/ 11 September 2001

Being beastly to Salman

In what seemed like a campaign against the author, who has moved from Britain to the United States, the novel was met in advance by a chorus of premature dispraise.

There had been word of mouth about Fury for months. It was, gossip declared, about his latest divorce and the new love in his life, the delectable Padma Lakshmi. So that was why he had his eyelids fixed and lost 15kg! And, of course, he had deserted London for New York on the grounds that its reviewers were “provincial” and “bitchy”. He’ll pay for that, one prophesied. And he has.

The first big review of Fury came out in the Times on August 15: three full weeks before the book was supposed to hit the stores. This led to other papers jumping the gun, which in turn led to bookshops trying to get ahead of each other and putting the book on the shelves before the official launch date.

The Times review, by the paper’s literary editor, Erica Wagner, set the pattern. It was embellished with a picture of “Rushdie and his girlfriend” and was, from beginning to end, an assault. “Ah, to be a woman at the sharp end of Salman Rushdie’s compliments,” Wagner sighed.

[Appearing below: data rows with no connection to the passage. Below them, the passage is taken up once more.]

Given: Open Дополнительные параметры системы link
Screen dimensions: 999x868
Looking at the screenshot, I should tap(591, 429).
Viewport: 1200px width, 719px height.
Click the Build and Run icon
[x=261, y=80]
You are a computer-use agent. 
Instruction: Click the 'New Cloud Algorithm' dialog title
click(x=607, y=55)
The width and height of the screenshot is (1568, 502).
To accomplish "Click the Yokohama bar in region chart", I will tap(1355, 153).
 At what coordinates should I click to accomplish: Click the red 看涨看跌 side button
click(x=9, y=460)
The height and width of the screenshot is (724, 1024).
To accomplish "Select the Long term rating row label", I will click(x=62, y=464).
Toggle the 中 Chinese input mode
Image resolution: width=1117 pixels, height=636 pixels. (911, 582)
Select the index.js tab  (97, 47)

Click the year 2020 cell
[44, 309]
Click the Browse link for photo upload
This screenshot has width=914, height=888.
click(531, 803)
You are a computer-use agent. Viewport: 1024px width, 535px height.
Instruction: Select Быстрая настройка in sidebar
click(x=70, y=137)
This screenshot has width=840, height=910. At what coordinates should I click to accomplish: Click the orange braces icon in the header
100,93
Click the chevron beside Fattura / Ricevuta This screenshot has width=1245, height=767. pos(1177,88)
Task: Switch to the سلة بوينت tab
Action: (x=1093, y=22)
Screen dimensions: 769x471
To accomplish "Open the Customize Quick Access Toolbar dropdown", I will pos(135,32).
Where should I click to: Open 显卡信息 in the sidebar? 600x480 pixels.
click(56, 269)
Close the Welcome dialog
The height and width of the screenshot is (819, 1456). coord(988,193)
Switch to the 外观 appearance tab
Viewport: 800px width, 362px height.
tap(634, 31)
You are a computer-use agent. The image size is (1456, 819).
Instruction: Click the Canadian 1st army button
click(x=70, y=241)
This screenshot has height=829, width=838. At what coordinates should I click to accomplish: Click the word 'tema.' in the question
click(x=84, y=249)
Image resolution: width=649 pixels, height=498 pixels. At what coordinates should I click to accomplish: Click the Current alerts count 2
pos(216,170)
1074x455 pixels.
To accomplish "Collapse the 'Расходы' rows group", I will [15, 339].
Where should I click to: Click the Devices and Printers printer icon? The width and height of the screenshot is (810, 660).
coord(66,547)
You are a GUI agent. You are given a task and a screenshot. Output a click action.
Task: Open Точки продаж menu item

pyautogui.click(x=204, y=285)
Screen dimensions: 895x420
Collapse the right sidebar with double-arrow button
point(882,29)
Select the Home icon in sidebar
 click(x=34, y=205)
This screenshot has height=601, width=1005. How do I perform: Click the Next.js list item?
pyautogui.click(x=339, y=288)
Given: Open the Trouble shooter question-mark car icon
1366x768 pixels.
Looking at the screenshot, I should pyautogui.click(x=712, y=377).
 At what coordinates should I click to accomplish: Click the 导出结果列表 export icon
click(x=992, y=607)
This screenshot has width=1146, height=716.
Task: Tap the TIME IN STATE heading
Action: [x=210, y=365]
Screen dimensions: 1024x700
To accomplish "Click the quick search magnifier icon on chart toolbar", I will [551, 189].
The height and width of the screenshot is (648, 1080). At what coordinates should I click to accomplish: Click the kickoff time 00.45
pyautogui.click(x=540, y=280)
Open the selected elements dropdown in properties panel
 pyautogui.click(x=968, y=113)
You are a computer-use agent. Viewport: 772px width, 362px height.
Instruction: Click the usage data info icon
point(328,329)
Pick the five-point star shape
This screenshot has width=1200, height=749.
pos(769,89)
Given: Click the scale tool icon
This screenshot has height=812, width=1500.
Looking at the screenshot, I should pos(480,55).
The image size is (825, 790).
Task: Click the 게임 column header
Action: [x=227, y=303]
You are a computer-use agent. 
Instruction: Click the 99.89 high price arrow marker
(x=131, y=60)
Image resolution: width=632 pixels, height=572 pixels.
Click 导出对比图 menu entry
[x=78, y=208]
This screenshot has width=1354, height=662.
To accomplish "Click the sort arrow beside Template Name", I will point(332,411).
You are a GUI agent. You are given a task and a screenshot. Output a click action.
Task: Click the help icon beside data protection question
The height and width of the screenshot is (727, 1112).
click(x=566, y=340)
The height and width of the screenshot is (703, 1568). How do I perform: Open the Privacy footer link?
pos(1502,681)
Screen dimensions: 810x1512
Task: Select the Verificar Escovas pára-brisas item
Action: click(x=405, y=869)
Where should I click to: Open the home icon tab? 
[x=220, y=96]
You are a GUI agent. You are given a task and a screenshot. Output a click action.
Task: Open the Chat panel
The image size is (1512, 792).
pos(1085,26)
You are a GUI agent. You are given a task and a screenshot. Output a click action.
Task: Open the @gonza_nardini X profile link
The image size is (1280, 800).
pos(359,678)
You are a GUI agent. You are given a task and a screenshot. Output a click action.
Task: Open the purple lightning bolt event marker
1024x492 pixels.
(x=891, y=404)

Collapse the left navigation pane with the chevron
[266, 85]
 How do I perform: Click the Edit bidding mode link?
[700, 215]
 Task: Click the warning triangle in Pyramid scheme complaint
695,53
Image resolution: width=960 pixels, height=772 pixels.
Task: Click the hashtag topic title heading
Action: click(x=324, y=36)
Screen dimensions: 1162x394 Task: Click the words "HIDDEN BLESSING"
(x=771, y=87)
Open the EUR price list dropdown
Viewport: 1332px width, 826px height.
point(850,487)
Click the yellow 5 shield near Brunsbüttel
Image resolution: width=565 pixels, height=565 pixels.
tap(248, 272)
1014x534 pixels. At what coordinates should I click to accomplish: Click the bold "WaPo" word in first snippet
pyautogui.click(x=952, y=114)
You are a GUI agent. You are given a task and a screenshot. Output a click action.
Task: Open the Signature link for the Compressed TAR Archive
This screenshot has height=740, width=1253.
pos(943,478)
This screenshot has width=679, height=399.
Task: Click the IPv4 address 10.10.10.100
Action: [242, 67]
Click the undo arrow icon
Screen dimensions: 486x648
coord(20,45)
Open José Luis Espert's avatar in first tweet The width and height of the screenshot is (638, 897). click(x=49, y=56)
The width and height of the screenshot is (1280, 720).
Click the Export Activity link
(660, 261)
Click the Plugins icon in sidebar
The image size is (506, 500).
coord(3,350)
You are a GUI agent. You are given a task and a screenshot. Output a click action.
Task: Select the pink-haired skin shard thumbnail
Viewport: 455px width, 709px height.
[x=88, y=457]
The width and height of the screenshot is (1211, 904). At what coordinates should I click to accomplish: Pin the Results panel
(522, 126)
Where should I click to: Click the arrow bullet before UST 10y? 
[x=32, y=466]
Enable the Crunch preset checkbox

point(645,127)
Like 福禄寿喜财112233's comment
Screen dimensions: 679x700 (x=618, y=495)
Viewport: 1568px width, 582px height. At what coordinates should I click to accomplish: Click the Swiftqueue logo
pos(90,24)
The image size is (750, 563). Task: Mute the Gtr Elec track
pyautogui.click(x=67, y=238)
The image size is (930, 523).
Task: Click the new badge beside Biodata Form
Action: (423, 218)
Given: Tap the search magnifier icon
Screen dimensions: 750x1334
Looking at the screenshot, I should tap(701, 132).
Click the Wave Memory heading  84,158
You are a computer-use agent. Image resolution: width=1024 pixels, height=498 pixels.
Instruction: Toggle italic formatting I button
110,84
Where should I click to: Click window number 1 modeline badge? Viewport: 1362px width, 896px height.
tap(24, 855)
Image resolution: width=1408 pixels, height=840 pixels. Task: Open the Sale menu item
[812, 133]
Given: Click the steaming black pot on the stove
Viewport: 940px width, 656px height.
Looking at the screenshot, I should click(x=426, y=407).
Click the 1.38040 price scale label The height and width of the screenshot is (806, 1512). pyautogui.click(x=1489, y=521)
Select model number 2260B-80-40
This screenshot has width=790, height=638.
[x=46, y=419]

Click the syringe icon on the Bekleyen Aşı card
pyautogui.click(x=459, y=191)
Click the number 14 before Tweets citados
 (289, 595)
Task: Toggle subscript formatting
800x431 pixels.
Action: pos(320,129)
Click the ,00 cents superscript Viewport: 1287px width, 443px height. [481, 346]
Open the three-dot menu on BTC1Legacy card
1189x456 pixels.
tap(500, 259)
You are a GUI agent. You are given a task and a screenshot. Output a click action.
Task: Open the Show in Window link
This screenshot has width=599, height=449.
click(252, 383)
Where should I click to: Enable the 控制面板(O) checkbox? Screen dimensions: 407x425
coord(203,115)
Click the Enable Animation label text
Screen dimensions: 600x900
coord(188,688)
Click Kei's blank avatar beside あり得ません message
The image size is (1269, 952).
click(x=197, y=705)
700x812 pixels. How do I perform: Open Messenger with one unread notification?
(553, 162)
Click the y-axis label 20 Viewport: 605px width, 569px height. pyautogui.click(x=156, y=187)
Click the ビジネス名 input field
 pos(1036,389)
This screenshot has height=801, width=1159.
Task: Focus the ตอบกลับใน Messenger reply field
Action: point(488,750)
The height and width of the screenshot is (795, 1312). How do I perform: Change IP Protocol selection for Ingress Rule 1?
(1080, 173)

On August 20, in came George Walden in the London Evening Standard. He had been sniping at Rushdie ever since The Ground Beneath Her Feet, a novel which allegedly betrayed the high culture he (Walden) stands for. Nor, one might think, was a former Tory minister an ideal choice of reviewer. Another lead, another showbiz pic, another hatchet job (“unsatisfying at every level”).

The broadsheets came in two weeks early, on the weekend of August 25. With one exception (this reviewer in The Guardian) their judgement was stridently hostile. Reviewers vied with each other in condescension and nastiness.

Typical was Matt Thorne’s verdict in the Independent on Sunday: “Rushdie has long been overrated as a novelist, but after three major duds in a row, it must be time for his relegation from the premier league.”